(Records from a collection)
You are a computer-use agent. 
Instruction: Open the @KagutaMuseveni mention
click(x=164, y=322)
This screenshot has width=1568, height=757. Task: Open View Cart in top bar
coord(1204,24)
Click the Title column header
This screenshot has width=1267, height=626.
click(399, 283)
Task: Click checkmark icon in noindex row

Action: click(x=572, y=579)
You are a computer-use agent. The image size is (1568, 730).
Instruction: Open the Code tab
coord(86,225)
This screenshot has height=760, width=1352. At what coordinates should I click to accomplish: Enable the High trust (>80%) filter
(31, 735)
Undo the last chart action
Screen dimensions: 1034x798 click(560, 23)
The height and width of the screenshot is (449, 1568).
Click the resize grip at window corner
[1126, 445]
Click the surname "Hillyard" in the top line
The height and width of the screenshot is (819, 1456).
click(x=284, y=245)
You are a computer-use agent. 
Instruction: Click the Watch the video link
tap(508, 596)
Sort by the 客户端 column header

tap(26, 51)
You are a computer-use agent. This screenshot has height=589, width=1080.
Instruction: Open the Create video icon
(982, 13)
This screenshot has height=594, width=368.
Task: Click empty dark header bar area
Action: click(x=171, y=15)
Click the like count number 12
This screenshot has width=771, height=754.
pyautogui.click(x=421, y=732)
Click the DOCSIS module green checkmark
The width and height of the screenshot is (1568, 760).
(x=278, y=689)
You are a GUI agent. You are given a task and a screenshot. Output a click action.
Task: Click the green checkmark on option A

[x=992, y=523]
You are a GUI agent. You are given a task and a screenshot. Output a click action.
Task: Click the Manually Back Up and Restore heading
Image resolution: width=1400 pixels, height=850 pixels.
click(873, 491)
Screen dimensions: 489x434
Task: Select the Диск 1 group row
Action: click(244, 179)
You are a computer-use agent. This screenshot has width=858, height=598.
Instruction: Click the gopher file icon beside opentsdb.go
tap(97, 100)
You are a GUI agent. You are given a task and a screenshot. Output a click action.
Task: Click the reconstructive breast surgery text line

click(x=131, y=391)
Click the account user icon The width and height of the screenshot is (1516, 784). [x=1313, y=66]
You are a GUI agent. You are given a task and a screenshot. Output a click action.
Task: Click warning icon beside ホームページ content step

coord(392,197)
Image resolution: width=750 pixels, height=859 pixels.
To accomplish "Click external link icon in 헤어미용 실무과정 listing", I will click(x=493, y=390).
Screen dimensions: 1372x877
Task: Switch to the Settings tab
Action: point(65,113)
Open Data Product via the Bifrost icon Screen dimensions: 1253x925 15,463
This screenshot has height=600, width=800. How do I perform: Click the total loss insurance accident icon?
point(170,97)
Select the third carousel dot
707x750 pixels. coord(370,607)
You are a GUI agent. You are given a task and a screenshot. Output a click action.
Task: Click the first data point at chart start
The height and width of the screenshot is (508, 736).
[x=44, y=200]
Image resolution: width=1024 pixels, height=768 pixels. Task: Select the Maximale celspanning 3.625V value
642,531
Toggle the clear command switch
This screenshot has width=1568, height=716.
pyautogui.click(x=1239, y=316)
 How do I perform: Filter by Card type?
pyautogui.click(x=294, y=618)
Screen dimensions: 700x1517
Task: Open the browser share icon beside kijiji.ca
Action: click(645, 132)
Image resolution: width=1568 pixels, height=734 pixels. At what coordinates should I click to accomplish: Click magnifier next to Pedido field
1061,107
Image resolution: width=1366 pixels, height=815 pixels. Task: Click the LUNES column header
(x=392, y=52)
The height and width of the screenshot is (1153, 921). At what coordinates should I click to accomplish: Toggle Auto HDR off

* **EXERCISE BRIEF**
For each line in the data that holds the word "Toggle", copy the line.

* **REPLY**
Toggle the clear command switch
The height and width of the screenshot is (1153, 921). At what coordinates should I click to accomplish: Toggle Auto HDR off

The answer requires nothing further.